--- Exercise ---
From the entries below, extract each line that contains the word "accomplish", matching case exactly.

Dataset excerpt
------------
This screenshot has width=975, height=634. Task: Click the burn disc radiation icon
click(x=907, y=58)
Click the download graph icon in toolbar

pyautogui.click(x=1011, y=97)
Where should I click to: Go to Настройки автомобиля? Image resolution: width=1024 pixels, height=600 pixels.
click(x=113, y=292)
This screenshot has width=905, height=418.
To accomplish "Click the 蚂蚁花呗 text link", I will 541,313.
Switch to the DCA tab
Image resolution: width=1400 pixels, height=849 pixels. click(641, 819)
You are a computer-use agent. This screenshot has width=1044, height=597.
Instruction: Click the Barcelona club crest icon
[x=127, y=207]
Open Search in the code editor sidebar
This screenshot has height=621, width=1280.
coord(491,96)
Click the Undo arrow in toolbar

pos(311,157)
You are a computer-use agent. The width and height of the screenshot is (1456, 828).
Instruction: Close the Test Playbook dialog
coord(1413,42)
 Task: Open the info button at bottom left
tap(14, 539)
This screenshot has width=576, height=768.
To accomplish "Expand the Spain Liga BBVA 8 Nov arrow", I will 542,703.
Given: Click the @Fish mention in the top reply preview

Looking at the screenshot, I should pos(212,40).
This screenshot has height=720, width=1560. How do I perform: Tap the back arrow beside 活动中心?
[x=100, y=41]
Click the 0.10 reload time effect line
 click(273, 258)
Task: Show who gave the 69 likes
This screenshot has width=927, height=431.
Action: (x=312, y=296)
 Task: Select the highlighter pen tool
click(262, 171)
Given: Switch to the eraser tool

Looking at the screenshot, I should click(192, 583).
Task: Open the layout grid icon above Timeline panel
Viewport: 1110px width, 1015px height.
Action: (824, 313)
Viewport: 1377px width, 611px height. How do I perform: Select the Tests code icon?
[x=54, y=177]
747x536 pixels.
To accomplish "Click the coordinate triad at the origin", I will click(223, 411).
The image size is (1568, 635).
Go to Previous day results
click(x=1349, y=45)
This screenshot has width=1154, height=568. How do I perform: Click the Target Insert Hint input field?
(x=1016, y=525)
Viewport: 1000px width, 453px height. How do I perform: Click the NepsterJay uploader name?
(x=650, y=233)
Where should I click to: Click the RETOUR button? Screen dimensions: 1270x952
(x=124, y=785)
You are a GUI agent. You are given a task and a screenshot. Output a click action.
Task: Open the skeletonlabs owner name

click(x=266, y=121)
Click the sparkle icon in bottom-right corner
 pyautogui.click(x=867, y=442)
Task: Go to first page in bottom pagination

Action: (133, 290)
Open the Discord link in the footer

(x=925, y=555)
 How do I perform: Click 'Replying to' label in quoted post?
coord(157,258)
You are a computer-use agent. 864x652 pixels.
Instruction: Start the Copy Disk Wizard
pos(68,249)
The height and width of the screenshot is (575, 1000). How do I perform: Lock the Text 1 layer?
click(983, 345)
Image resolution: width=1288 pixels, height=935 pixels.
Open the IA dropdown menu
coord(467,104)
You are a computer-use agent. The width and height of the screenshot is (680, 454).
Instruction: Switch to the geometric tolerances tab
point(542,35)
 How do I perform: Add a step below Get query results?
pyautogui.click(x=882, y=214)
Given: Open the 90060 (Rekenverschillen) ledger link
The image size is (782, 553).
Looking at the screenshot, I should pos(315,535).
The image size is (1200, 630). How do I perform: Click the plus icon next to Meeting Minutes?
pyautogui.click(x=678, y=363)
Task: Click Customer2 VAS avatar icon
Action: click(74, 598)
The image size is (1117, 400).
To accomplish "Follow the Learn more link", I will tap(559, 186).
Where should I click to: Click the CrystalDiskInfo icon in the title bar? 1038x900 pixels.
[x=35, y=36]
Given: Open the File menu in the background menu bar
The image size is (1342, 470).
------------
--- Final answer ---
To accomplish "Click the 蚂蚁花呗 text link", I will 541,313.
To accomplish "Expand the Spain Liga BBVA 8 Nov arrow", I will 542,703.
To accomplish "Click the coordinate triad at the origin", I will click(223, 411).
To accomplish "Follow the Learn more link", I will tap(559, 186).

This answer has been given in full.